Description of the task ▸ Convert every line of the material below into a JSON list of strings, one string per line, leaving out blank lines.

Dataset ▸
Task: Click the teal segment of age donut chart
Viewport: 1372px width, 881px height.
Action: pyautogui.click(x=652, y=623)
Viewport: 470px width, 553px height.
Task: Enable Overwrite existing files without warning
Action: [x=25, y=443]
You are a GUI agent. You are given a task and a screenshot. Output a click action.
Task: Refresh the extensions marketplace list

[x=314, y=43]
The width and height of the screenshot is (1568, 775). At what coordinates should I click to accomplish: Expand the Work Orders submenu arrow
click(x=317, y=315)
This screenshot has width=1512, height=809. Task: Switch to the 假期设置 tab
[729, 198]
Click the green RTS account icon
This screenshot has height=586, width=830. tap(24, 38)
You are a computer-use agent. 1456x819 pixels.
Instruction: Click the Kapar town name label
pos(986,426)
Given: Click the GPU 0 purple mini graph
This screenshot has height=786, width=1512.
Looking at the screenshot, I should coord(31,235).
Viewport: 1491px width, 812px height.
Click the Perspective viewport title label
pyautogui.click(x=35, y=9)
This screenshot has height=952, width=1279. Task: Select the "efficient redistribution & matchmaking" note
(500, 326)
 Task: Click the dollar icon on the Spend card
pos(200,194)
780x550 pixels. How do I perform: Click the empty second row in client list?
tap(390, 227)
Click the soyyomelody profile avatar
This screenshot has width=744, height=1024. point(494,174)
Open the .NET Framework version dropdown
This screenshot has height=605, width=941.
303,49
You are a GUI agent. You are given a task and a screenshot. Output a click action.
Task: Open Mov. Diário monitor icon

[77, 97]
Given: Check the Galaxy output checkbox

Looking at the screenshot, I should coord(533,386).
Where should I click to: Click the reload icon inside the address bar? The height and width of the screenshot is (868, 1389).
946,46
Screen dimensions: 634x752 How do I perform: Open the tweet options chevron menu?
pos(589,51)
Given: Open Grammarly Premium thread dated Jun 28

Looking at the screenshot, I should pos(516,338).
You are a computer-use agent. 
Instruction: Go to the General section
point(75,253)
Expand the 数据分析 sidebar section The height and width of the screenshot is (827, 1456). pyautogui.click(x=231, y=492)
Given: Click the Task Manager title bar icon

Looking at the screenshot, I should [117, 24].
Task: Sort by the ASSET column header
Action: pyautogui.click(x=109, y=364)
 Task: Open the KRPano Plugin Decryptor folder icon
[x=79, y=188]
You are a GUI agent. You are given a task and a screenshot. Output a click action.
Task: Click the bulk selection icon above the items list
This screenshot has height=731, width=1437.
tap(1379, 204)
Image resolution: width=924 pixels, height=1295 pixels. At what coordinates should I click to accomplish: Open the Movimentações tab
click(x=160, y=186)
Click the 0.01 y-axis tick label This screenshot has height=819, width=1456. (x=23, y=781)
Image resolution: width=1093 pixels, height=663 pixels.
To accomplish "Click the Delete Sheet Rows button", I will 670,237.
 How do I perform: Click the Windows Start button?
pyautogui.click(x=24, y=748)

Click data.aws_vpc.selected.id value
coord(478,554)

Task response ▸
[
  "Task: Click the teal segment of age donut chart",
  "Viewport: 1372px width, 881px height.",
  "Action: pyautogui.click(x=652, y=623)",
  "Viewport: 470px width, 553px height.",
  "Task: Enable Overwrite existing files without warning",
  "Action: [x=25, y=443]",
  "You are a GUI agent. You are given a task and a screenshot. Output a click action.",
  "Task: Refresh the extensions marketplace list",
  "[x=314, y=43]",
  "The width and height of the screenshot is (1568, 775). At what coordinates should I click to accomplish: Expand the Work Orders submenu arrow",
  "click(x=317, y=315)",
  "This screenshot has width=1512, height=809. Task: Switch to the 假期设置 tab",
  "[729, 198]",
  "Click the green RTS account icon",
  "This screenshot has height=586, width=830. tap(24, 38)",
  "You are a computer-use agent. 1456x819 pixels.",
  "Instruction: Click the Kapar town name label",
  "pos(986,426)",
  "Given: Click the GPU 0 purple mini graph",
  "This screenshot has height=786, width=1512.",
  "Looking at the screenshot, I should coord(31,235).",
  "Viewport: 1491px width, 812px height.",
  "Click the Perspective viewport title label",
  "pyautogui.click(x=35, y=9)",
  "This screenshot has height=952, width=1279. Task: Select the \"efficient redistribution & matchmaking\" note",
  "(500, 326)",
  " Task: Click the dollar icon on the Spend card",
  "pos(200,194)",
  "780x550 pixels. How do I perform: Click the empty second row in client list?",
  "tap(390, 227)",
  "Click the soyyomelody profile avatar",
  "This screenshot has width=744, height=1024. point(494,174)",
  "Open the .NET Framework version dropdown",
  "This screenshot has height=605, width=941.",
  "303,49",
  "You are a GUI agent. You are given a task and a screenshot. Output a click action.",
  "Task: Open Mov. Diário monitor icon",
  "[77, 97]",
  "Given: Check the Galaxy output checkbox",
  "Looking at the screenshot, I should coord(533,386).",
  "Where should I click to: Click the reload icon inside the address bar? The height and width of the screenshot is (868, 1389).",
  "946,46",
  "Screen dimensions: 634x752 How do I perform: Open the tweet options chevron menu?",
  "pos(589,51)",
  "Given: Open Grammarly Premium thread dated Jun 28",
  "Looking at the screenshot, I should pos(516,338).",
  "You are a computer-use agent. ",
  "Instruction: Go to the General section",
  "point(75,253)",
  "Expand the 数据分析 sidebar section The height and width of the screenshot is (827, 1456). pyautogui.click(x=231, y=492)",
  "Given: Click the Task Manager title bar icon",
  "Looking at the screenshot, I should [117, 24].",
  "Task: Sort by the ASSET column header",
  "Action: pyautogui.click(x=109, y=364)",
  " Task: Open the KRPano Plugin Decryptor folder icon",
  "[x=79, y=188]",
  "You are a GUI agent. You are given a task and a screenshot. Output a click action.",
  "Task: Click the bulk selection icon above the items list",
  "This screenshot has height=731, width=1437.",
  "tap(1379, 204)",
  "Image resolution: width=924 pixels, height=1295 pixels. At what coordinates should I click to accomplish: Open the Movimentações tab",
  "click(x=160, y=186)",
  "Click the 0.01 y-axis tick label This screenshot has height=819, width=1456. (x=23, y=781)",
  "Image resolution: width=1093 pixels, height=663 pixels.",
  "To accomplish \"Click the Delete Sheet Rows button\", I will 670,237.",
  " How do I perform: Click the Windows Start button?",
  "pyautogui.click(x=24, y=748)",
  "Click data.aws_vpc.selected.id value",
  "coord(478,554)"
]